> Problem details:
First find the line containing "[tiktok] (555, 2107)" in the data, then set it down exactly along with every line after it, through the last.

.....

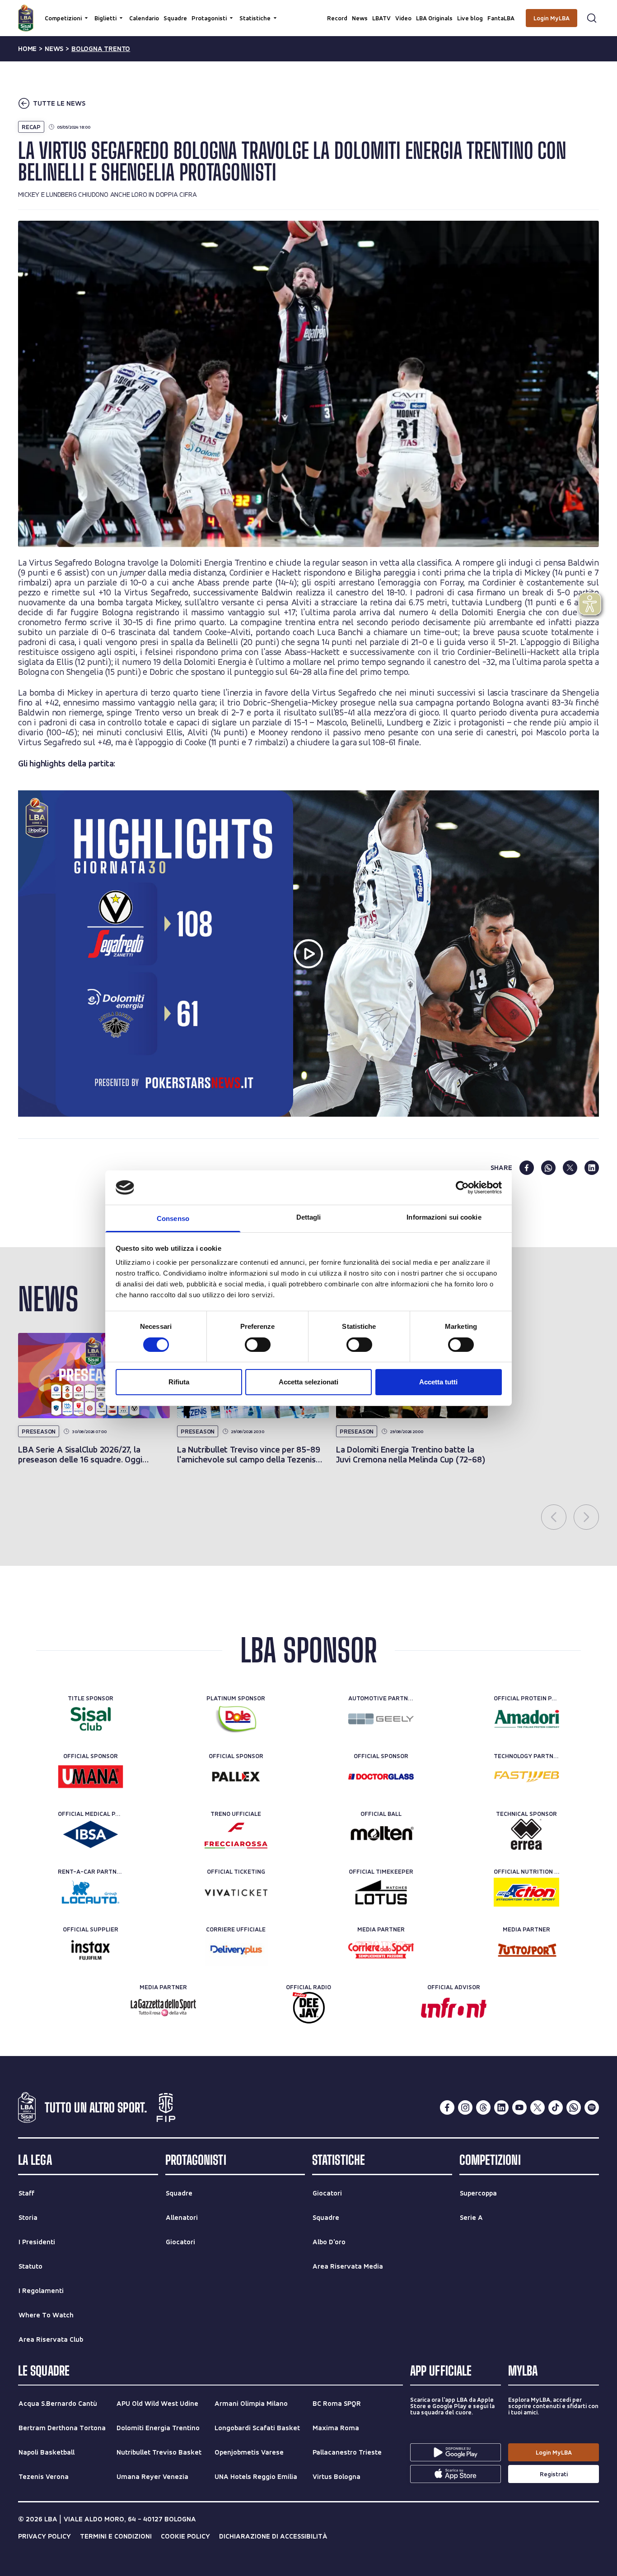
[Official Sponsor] (90, 1776)
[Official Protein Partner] (526, 1719)
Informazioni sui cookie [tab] (444, 1217)
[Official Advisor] (453, 2008)
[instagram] (465, 2107)
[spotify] (591, 2107)
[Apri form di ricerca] (591, 18)
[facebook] (526, 1167)
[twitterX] (537, 2107)
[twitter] (570, 1167)
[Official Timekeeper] (381, 1892)
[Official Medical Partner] (90, 1834)
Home (27, 48)
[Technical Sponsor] (526, 1834)
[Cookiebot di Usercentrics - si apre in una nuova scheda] (462, 1187)
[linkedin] (591, 1167)
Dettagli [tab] (308, 1217)
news (54, 48)
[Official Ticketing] (236, 1892)
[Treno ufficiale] (236, 1834)
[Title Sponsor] (90, 1719)
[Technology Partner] (526, 1776)
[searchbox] (308, 11)
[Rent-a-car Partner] (90, 1892)
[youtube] (519, 2107)
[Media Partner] (381, 1950)
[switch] (258, 1344)
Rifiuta (178, 1382)
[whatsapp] (548, 1167)
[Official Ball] (381, 1834)
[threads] (483, 2107)
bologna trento (100, 48)
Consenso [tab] (173, 1218)
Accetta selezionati (308, 1382)
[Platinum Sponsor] (236, 1719)
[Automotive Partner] (381, 1719)
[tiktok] (555, 2107)
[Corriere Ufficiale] (236, 1950)
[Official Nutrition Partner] (526, 1892)
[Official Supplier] (90, 1950)
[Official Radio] (308, 2008)
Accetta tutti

.....

> Response:
[tiktok] (555, 2107)
[Corriere Ufficiale] (236, 1950)
[Official Nutrition Partner] (526, 1892)
[Official Supplier] (90, 1950)
[Official Radio] (308, 2008)
Accetta tutti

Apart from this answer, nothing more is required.